03-2007, 2004 WL 232767 (U.S. Ct. App. 3rd Cir. 2004)

ZONING; ADULT USES—A complaint is not entitled to preliminary restrain enforcement of an ordinance where it is not clear whether the ordinance bars adult entertainment or if there are alternate avenues available for operating a sexually oriented business.

A corporation sued a municipality pursuant to 42 U.S.C. Section 1983, complaining that N.J.S.A. 2C:34-6 and -7 and the municipality’s land use ordinance violated the First Amendment of the United States Constitution in that each prohibited live entertainment in the form of nude and semi-nude dancers in all zoning districts. The corporation sought a preliminary injunction, which was denied by the District Court. The Court of Appeal’s review was limited to determining whether there had been an abuse of discretion, a clear error of law, or a clear mistake on the facts by the lower court. In determining whether to grant preliminary injunctive relief, a court must be convinced of the following four elements: the likelihood that the moving party will succeed on the merits; the extent to which the moving party will suffer irreparable harm without injunctive relief; the extent to which the nonmoving party will suffer irreparable harm if the injunctive is issued; and the public interest. The lower court denied the preliminary injunction because the corporation had failed to show that it would succeed on the merits or that it would suffer irreparable harm.

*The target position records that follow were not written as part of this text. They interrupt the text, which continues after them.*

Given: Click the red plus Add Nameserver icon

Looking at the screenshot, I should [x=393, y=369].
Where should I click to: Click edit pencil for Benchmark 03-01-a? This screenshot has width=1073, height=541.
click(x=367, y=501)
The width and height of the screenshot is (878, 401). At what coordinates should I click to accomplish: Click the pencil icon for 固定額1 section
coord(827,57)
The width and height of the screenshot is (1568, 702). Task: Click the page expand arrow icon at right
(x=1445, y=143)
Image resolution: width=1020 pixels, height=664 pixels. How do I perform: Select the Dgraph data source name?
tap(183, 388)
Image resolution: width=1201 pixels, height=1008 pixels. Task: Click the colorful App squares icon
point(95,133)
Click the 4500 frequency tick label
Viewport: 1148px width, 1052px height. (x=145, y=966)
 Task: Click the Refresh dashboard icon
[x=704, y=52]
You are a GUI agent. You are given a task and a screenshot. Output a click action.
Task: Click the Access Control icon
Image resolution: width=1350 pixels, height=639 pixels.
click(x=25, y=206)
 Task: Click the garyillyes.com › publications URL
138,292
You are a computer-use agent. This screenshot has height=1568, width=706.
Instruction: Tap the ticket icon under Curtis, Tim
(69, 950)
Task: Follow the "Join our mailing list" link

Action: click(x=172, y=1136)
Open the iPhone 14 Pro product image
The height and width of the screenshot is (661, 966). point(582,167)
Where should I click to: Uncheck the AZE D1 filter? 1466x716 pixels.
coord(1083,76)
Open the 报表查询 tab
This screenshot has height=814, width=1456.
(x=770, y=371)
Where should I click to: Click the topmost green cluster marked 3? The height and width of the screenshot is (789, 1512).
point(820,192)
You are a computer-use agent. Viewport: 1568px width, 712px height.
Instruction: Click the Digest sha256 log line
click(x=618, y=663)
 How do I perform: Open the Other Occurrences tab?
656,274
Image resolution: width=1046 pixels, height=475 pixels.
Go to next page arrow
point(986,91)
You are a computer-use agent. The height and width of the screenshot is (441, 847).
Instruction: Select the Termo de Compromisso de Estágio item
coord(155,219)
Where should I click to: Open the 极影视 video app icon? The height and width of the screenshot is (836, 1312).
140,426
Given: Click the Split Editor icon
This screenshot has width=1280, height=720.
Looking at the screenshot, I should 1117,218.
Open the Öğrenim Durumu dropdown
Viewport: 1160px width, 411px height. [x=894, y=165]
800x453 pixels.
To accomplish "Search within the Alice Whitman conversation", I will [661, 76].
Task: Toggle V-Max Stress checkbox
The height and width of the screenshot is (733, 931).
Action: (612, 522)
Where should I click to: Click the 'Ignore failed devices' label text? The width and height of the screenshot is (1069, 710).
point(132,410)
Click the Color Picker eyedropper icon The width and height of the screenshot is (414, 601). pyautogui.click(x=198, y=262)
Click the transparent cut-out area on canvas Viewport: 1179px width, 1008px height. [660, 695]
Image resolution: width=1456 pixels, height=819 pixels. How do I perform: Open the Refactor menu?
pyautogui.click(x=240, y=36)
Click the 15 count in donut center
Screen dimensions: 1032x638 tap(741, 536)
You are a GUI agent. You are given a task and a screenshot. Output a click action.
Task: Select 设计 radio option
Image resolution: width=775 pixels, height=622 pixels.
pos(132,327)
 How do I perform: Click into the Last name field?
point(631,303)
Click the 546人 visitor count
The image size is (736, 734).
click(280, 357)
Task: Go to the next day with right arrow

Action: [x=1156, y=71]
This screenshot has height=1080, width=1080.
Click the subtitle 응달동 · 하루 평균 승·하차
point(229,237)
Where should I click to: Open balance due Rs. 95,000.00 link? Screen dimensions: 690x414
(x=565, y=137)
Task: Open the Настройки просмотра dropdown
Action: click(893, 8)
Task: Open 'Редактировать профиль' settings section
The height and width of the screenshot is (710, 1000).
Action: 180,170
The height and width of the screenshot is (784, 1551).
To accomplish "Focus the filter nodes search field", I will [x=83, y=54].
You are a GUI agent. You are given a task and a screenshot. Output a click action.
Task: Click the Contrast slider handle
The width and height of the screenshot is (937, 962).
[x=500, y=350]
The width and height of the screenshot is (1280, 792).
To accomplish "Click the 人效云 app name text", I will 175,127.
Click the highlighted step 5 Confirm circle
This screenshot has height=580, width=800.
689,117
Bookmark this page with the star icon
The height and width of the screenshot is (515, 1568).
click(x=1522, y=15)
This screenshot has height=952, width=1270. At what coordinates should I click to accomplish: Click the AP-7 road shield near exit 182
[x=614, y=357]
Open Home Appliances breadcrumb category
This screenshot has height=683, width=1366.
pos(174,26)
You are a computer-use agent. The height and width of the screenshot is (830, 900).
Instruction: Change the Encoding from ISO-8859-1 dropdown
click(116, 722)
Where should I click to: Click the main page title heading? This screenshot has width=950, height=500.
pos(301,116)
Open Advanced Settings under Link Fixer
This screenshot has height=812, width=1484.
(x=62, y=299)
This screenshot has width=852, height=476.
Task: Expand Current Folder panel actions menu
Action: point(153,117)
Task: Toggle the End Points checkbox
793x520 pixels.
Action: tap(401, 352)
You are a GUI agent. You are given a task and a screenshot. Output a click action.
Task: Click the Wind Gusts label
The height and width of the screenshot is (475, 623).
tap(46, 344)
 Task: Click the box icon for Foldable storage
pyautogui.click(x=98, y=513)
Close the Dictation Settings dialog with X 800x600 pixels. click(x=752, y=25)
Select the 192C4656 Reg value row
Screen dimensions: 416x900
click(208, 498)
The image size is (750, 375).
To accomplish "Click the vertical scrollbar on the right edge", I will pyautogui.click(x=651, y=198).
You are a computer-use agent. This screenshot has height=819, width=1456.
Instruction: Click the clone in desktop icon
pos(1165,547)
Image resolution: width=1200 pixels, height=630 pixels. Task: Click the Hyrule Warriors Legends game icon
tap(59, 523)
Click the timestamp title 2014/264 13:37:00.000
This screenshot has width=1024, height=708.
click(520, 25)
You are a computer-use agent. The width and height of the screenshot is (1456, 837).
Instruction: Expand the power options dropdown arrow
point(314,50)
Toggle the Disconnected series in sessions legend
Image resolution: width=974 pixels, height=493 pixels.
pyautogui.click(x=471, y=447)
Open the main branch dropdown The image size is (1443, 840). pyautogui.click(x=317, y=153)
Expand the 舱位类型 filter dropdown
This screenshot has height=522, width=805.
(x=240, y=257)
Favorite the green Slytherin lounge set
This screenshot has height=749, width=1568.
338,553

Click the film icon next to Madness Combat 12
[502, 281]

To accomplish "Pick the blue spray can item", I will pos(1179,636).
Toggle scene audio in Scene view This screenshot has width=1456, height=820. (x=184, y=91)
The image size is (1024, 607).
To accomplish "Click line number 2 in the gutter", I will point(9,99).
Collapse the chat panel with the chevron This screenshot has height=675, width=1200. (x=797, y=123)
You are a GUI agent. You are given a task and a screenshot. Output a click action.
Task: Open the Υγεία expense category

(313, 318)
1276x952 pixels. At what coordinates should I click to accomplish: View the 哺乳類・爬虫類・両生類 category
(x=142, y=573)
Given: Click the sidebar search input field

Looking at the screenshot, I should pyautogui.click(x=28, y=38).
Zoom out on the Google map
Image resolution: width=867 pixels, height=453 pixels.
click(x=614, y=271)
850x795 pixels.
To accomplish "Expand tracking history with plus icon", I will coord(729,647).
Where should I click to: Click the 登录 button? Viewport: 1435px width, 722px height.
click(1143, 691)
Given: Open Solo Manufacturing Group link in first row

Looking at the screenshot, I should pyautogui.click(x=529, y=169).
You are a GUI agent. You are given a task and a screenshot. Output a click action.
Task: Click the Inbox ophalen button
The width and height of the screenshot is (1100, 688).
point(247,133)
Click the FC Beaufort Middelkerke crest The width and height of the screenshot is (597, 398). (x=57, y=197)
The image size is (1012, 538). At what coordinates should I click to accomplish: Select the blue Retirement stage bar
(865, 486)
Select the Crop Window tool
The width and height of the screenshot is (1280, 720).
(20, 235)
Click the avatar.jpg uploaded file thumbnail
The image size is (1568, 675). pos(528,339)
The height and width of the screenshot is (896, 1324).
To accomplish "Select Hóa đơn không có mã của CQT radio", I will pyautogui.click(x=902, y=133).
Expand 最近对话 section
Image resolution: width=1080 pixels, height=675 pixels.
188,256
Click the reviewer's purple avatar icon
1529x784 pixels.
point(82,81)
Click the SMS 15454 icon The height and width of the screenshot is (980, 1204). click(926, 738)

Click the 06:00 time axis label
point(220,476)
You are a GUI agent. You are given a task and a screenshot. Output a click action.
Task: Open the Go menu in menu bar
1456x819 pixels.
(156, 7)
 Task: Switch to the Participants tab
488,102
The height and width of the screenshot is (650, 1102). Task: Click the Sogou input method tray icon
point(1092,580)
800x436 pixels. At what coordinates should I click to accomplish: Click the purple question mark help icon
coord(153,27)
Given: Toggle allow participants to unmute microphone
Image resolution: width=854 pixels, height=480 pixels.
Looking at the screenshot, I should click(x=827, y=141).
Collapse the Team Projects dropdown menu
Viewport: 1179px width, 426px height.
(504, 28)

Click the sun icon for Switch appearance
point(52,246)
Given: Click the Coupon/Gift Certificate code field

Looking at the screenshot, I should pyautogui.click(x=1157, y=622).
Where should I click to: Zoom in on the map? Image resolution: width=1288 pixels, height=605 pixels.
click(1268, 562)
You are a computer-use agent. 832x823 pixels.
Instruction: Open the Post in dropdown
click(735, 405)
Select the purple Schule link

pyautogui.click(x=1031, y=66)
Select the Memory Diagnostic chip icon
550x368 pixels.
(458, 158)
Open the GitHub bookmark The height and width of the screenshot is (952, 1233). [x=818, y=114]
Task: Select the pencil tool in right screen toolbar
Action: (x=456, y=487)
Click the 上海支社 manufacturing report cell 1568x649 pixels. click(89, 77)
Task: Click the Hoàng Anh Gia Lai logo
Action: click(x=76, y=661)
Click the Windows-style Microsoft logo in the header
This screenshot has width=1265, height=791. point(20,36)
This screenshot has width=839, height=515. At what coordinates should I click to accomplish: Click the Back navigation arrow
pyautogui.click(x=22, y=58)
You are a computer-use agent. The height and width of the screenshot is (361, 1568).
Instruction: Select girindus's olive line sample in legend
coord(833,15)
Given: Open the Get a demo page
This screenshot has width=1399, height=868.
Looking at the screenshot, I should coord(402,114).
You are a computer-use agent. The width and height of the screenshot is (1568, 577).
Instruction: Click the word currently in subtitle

The Appellate Division held that the lower court did not abuse its discretion because the corporation had not demonstrated a likelihood of success on the merits. Furthermore, it thought that it remained unclear whether the municipality actually prohibited live entertainment or whether there were alternative avenues available for the operation of a sexually oriented business. Therefore, it believed that the corporation failed to demonstrate that, absent a preliminary injunction, it would suffer irreparable injury or that the injunction would be in the public interest.